** Opening Given data block **

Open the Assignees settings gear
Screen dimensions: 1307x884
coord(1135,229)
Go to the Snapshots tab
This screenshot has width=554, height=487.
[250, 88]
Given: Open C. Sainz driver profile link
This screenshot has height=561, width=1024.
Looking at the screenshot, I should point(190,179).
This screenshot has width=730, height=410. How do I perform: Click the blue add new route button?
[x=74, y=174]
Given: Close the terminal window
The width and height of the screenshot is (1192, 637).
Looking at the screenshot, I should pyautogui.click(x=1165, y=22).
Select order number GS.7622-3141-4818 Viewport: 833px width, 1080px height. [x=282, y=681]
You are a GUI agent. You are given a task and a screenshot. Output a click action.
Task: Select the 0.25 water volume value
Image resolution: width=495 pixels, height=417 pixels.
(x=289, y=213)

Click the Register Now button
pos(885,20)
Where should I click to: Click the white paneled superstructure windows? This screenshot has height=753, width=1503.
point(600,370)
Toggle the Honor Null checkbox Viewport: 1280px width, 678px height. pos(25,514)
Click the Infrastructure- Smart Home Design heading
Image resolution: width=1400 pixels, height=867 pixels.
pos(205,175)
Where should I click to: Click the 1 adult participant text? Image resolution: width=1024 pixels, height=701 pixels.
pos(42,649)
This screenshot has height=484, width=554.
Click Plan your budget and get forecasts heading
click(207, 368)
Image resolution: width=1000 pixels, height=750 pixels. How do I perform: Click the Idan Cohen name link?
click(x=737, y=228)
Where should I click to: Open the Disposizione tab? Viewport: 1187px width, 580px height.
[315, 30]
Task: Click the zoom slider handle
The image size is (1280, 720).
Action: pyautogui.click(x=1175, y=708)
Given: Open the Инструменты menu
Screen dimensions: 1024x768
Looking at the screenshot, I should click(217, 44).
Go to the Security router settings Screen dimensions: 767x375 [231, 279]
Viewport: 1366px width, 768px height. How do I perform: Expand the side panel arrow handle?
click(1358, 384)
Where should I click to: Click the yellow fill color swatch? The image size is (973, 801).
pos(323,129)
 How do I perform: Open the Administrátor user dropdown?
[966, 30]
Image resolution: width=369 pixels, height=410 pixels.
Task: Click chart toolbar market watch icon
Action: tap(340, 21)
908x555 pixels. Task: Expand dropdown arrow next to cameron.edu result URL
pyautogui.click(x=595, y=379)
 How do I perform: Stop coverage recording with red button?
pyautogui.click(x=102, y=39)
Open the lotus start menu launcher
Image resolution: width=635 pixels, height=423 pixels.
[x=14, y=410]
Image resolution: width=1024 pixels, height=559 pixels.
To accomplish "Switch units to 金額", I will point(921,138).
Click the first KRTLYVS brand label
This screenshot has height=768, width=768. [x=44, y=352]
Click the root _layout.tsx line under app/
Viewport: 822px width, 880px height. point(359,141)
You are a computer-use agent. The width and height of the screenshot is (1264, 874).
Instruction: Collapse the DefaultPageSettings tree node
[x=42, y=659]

** Closing Given data block **

__Instructions to follow__:
None of the lines before the one containing "Instruction: Collapse the" belong in the answer; reproduce that line and all later lines of the records exactly.

__Expected output__:
Instruction: Collapse the DefaultPageSettings tree node
[x=42, y=659]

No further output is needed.